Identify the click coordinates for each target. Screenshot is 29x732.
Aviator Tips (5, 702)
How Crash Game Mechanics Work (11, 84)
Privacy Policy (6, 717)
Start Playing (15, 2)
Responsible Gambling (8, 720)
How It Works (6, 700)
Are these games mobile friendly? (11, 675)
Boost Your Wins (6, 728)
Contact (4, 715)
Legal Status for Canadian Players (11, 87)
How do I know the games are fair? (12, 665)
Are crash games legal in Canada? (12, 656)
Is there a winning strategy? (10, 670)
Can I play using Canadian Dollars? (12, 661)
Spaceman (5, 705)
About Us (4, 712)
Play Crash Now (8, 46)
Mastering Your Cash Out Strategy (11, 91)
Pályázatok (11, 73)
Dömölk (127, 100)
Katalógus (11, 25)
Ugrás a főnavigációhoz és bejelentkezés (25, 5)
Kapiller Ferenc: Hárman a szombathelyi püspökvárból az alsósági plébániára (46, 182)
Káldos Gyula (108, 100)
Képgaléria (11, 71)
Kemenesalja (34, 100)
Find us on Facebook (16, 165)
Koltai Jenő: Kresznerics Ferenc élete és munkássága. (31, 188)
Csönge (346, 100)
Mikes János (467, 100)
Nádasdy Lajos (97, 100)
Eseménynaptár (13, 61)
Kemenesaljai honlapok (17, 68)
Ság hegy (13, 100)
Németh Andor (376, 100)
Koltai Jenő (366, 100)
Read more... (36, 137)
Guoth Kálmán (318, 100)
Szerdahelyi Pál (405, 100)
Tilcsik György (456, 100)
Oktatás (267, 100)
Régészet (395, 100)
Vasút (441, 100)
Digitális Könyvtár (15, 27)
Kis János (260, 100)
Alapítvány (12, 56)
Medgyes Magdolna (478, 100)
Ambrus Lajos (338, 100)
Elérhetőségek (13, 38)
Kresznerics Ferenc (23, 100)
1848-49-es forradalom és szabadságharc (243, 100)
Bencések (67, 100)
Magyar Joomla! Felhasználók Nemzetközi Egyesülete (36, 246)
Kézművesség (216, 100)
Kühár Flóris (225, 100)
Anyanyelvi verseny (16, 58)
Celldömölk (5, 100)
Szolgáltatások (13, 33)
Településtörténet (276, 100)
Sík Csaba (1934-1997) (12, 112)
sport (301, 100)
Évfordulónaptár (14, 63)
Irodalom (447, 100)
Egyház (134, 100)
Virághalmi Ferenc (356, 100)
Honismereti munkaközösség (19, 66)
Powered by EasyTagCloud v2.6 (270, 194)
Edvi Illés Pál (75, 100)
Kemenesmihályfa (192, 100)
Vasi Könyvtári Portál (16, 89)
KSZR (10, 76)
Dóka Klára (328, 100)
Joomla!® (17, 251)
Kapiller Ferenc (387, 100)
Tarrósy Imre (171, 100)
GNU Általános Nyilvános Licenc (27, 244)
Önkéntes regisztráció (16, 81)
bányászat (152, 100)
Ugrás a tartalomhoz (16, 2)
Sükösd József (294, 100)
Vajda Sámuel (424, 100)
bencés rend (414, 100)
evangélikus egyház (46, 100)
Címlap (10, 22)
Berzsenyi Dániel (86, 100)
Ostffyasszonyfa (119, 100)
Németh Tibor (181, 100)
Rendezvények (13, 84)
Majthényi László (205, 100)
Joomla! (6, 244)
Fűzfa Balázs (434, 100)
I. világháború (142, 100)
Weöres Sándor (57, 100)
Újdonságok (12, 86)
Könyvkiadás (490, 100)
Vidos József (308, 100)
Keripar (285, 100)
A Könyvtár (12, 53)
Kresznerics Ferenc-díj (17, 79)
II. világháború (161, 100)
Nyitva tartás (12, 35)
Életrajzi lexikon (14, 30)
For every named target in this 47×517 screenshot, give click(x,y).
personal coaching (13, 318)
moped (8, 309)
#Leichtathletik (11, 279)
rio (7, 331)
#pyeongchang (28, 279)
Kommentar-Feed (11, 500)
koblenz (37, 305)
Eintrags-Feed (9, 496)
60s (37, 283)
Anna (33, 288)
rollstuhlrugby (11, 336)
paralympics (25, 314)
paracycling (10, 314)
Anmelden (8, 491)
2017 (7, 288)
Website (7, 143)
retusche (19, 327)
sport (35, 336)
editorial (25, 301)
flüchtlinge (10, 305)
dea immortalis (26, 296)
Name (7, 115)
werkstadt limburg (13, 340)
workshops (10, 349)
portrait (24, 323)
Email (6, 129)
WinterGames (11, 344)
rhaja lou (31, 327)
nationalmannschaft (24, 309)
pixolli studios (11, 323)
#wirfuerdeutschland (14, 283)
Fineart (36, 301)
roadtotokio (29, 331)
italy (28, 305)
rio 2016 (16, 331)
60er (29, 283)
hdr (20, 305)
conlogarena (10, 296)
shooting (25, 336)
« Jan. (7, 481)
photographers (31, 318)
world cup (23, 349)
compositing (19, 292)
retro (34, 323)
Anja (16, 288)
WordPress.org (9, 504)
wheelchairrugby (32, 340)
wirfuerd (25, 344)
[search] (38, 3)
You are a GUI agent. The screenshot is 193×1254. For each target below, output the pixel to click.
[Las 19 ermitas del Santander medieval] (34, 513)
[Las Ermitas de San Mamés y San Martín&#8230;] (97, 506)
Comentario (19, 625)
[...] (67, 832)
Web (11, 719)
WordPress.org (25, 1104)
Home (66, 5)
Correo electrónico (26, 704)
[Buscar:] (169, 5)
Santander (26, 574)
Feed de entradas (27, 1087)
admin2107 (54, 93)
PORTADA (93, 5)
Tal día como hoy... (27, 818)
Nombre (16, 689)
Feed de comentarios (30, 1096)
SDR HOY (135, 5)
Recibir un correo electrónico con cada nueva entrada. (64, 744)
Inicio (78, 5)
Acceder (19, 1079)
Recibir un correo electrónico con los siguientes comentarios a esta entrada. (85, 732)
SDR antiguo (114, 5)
........
What to do: Begin at the line that contains "paralympics (25, 314)" and stop after the line that contains "workshops (10, 349)". Rewrite each of those items in full, shifting every coordinate in its answer by -127.

Solution to the problem:
paralympics (-102, 187)
paracycling (-117, 187)
Anmelden (-119, 364)
2017 (-120, 161)
Website (-120, 16)
retusche (-108, 200)
sport (-92, 209)
editorial (-102, 174)
flüchtlinge (-117, 178)
dea immortalis (-101, 169)
Name (-120, -12)
werkstadt limburg (-114, 213)
workshops (-117, 222)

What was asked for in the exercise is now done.